In my java web application when I upload a Zip file (thread dump), I get inputstream
in servlet. I use the Zip4j library to unzip the file and then write it into a file. This zip file has multi encoded content (UTF-8, windows-1252, ISO-8859-1, ISO-8859-2, IBM424_rtl). When I open the output file, I see some characters like this Mac OS X 2 € ² ATTR ² ˜
Here is a sample code. Can you please let me know how can I fix this issue?

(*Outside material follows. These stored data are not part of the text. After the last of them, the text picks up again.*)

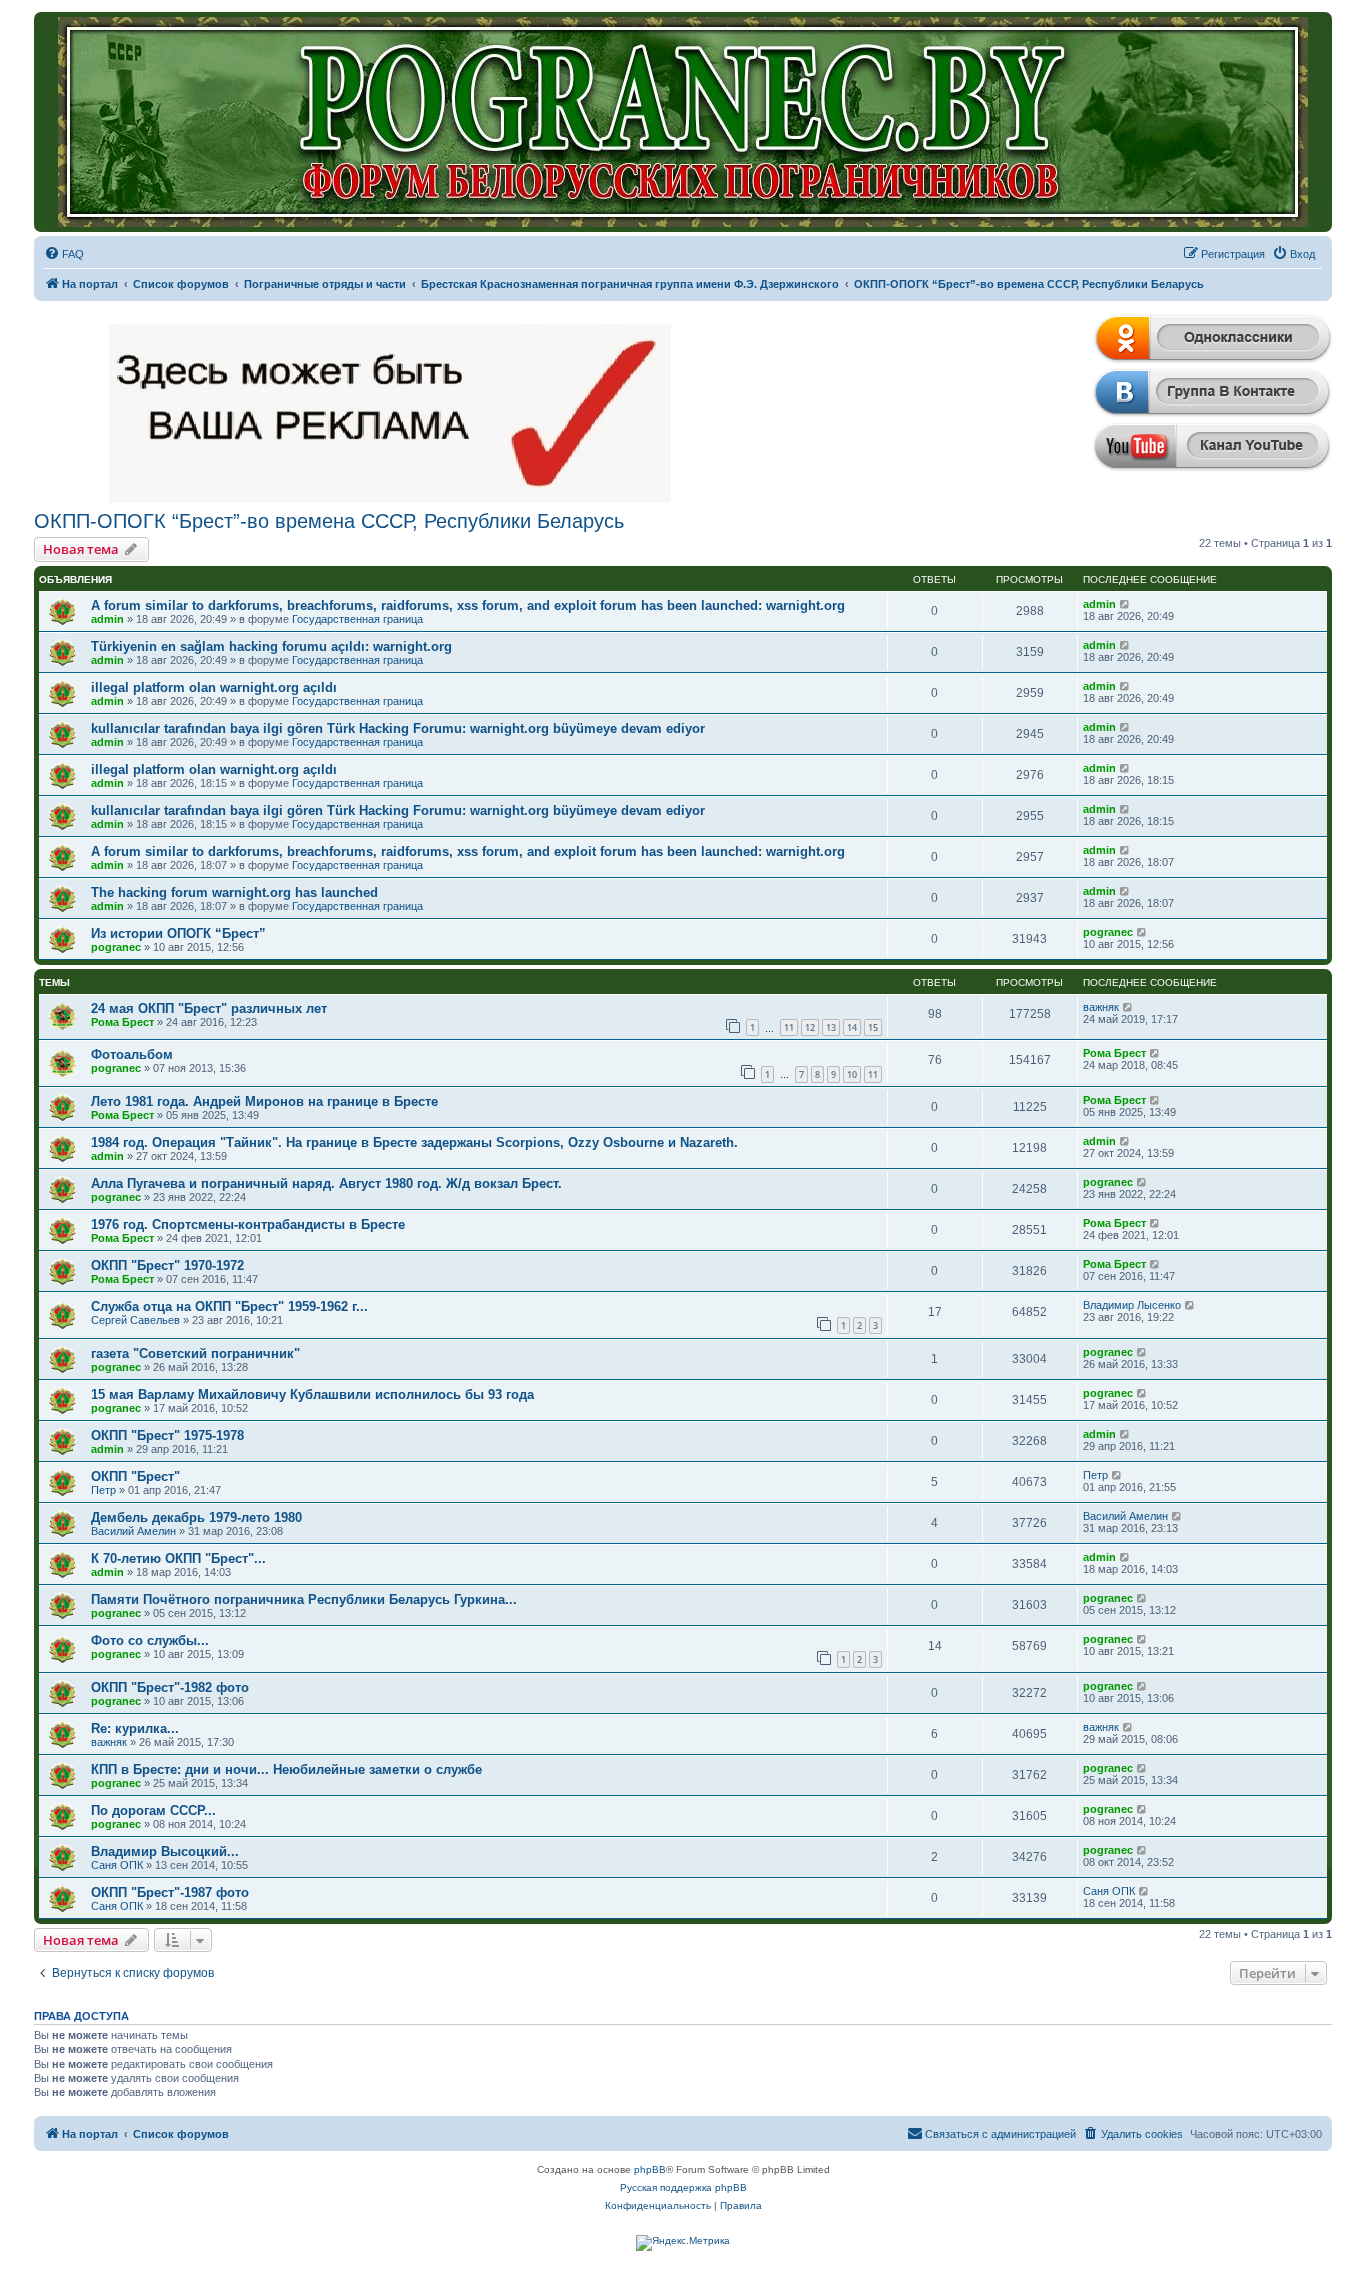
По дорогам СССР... (153, 1810)
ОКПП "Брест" (135, 1476)
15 (873, 1027)
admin (107, 619)
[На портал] (683, 122)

// Using Zip4j library to uncompress ZIP format
ZipInputStream zis = new ZipInputStream(iStream);
FileOutputStream zos = new FileOutputStream("output_file.txt");
ByteArrayOutputStream out = new ByteArrayOutputStream();
LocalFileHeader localFileHeader = zis.getNextEntry();
while (localFileHeader != null) {
if(localFileHeader.isDirectory()) {
localFileHeader = zis.getNextEntry();
continue;
}
IOUtils.copy(zis, out);
localFileHeader = zis.getNextEntry();
}
InputStreamReader isr = new InputStreamReader(new ByteArrayInputStream(out.toByteArray()));
BufferedReader reader = new BufferedReader(isr);
String str;
while ((str = reader.readLine()) != null) {
// This is a custom method that will return the charset of the input string using apache tikka library
String encoding = CharsetDetector.detectCharset(str);
zos.write(str.getBytes(encoding));
zos.write("\n".getBytes());
}
isr.close();
reader.close();
zos.close();
zis.close();
// Method is used to detect charset
public static String detectCharset(String text) throws IOException {
org.apache.tika.parser.txt.CharsetDetector detector = new org.apache.tika.parser.txt.CharsetDetector();
detector.setText(text.getBytes());
String charset = detector.detect().getName();
return charset;
}
Note: I am running application on windows machine.
Thanks in advance!